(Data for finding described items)
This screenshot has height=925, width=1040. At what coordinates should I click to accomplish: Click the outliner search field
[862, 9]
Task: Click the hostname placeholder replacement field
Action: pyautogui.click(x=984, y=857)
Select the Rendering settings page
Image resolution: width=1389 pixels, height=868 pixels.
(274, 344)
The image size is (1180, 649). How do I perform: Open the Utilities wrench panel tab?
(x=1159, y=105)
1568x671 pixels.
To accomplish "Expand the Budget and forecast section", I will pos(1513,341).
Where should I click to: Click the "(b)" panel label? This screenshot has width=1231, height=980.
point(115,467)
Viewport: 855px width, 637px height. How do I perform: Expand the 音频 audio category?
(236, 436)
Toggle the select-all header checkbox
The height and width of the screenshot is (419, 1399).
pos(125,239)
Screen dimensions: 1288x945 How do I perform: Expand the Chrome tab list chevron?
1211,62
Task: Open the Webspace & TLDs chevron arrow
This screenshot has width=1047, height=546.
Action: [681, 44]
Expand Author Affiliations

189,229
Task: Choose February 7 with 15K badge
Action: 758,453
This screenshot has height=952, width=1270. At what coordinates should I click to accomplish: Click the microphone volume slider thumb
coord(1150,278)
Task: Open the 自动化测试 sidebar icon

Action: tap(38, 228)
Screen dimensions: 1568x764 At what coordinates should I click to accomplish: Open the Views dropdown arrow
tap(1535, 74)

• _Written instruction_
Rewrite the data above with every "How do I perform" swapped for "How can I carry out", keeping all else the same.

• _Answer to the task_
This screenshot has height=925, width=1040. At what coordinates should I click to accomplish: Click the outliner search field
[862, 9]
Task: Click the hostname placeholder replacement field
Action: pyautogui.click(x=984, y=857)
Select the Rendering settings page
Image resolution: width=1389 pixels, height=868 pixels.
(274, 344)
The image size is (1180, 649). How can I carry out: Open the Utilities wrench panel tab?
(x=1159, y=105)
1568x671 pixels.
To accomplish "Expand the Budget and forecast section", I will pos(1513,341).
Where should I click to: Click the "(b)" panel label? This screenshot has width=1231, height=980.
point(115,467)
Viewport: 855px width, 637px height. How can I carry out: Expand the 音频 audio category?
(236, 436)
Toggle the select-all header checkbox
The height and width of the screenshot is (419, 1399).
pos(125,239)
Screen dimensions: 1288x945 How can I carry out: Expand the Chrome tab list chevron?
1211,62
Task: Open the Webspace & TLDs chevron arrow
This screenshot has width=1047, height=546.
Action: [681, 44]
Expand Author Affiliations

189,229
Task: Choose February 7 with 15K badge
Action: 758,453
This screenshot has height=952, width=1270. At what coordinates should I click to accomplish: Click the microphone volume slider thumb
coord(1150,278)
Task: Open the 自动化测试 sidebar icon

Action: tap(38, 228)
Screen dimensions: 1568x764 At what coordinates should I click to accomplish: Open the Views dropdown arrow
tap(1535, 74)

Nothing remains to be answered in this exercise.